Respiration in Plants

Cellular respiration is the controlled oxidation of organic molecules to release energy, summarised as: C₆H₁₂O₆ + 6O₂ → 6CO₂ + 6H₂O + energy (ATP). Unlike combustion, this energy release occurs in a stepwise manner through four stages: glycolysis, oxidative decarboxylation, the TCA cycle, and the electron transport system with oxidative phosphorylation.

Glycolysis (Embden-Meyerhof pathway) occurs in the cytoplasm and is common to both aerobic and anaerobic respiration. It does not require oxygen. Through 10 enzymatic steps, one glucose molecule (6C) is converted into two molecules of pyruvate (3C). Three key regulatory enzymes govern the pathway: hexokinase (step 1, phosphorylates glucose), phosphofructokinase (step 3, rate-limiting enzyme), and pyruvate kinase (step 10, generates ATP by substrate-level phosphorylation). The net yield is 2 ATP (4 produced minus 2 invested) and 2 NADH.

Under anaerobic conditions, pyruvate undergoes fermentation. Alcoholic fermentation (in yeast — Saccharomyces) converts pyruvate to acetaldehyde and then to ethanol + CO₂ via pyruvate decarboxylase and alcohol dehydrogenase. Lactic acid fermentation (in skeletal muscles and Lactobacillus) converts pyruvate directly to lactate via lactate dehydrogenase. Both pathways yield only 2 ATP net — representing incomplete oxidation of glucose.

In aerobic respiration, pyruvate enters the mitochondrial matrix where oxidative decarboxylation converts it to acetyl CoA by the pyruvate dehydrogenase complex (requiring TPP, NAD⁺, and CoA as cofactors), releasing 1 CO₂ and generating 1 NADH per pyruvate (2 NADH per glucose).

The TCA cycle (Krebs cycle/Citric acid cycle) operates in the mitochondrial matrix. Acetyl CoA (2C) condenses with oxaloacetate (OAA, 4C) to form citrate (6C), which undergoes eight sequential reactions: citrate → isocitrate → $\alpha$-ketoglutarate → succinyl CoA → succinate → fumarate → malate → OAA. Each turn yields 3 NADH, 1 FADH₂, and 1 GTP (equivalent to 1 ATP). Since two acetyl CoA molecules enter per glucose, the total TCA yield per glucose is 6 NADH, 2 FADH₂, and 2 GTP.

The Electron Transport System (ETS) is located on the inner mitochondrial membrane. NADH donates electrons at Complex I (NADH dehydrogenase), while FADH₂ enters at Complex II (succinate dehydrogenase). Electrons pass through Complex III (cytochrome bc1) and Complex IV (cytochrome c oxidase), with ubiquinone (CoQ) and cytochrome c serving as mobile carriers. Molecular oxygen is the final electron acceptor, forming water. As electrons flow through Complexes I, III, and IV, protons are pumped from the matrix to the intermembrane space, generating an electrochemical gradient.
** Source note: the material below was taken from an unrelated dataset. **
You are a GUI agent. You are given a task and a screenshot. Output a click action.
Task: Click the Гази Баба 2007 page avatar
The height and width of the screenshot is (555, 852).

This gradient drives ATP synthase (F₀-F₁ particle) via chemiosmosis (Peter Mitchell hypothesis): each NADH yields approximately 3 ATP (via Complex I), while each FADH₂ yields approximately 2 ATP (entering at Complex II, bypassing one proton pump).

The total ATP balance sheet: Glycolysis (2 ATP + 2 NADH = 6 ATP) + Oxidative decarboxylation (2 NADH = 6 ATP) + TCA cycle (2 GTP + 6 NADH = 18 ATP + 2 FADH₂ = 4 ATP) = 38 ATP per glucose. In some cells, cytoplasmic NADH uses the glycerol-3-phosphate shuttle (yielding FADH₂ instead of NADH), reducing the total to 36 ATP.
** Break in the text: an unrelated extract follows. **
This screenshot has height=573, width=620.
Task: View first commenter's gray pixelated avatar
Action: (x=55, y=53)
The TCA cycle is an amphibolic pathway — it serves both catabolic (energy production) and anabolic (biosynthetic) functions. OAA can be transaminated to aspartate, $\alpha$-ketoglutarate to glutamate, and acetyl CoA to fatty acids.

The Respiratory Quotient (RQ) is the ratio of CO₂ evolved to O₂ consumed. For carbohydrates RQ = 1.0 (equal amounts of CO₂ produced and O₂ consumed), for fats RQ is approximately 0.7 (more O₂ required for oxidation of long hydrocarbon chains), for proteins approximately 0.8, and for organic acids greater than 1 (e.g., malic acid approximately 1.33, as these substrates are already partially oxidised).

The key testable concept is the ATP yield balance sheet, the location of each respiratory stage, and the distinction between aerobic and anaerobic pathways.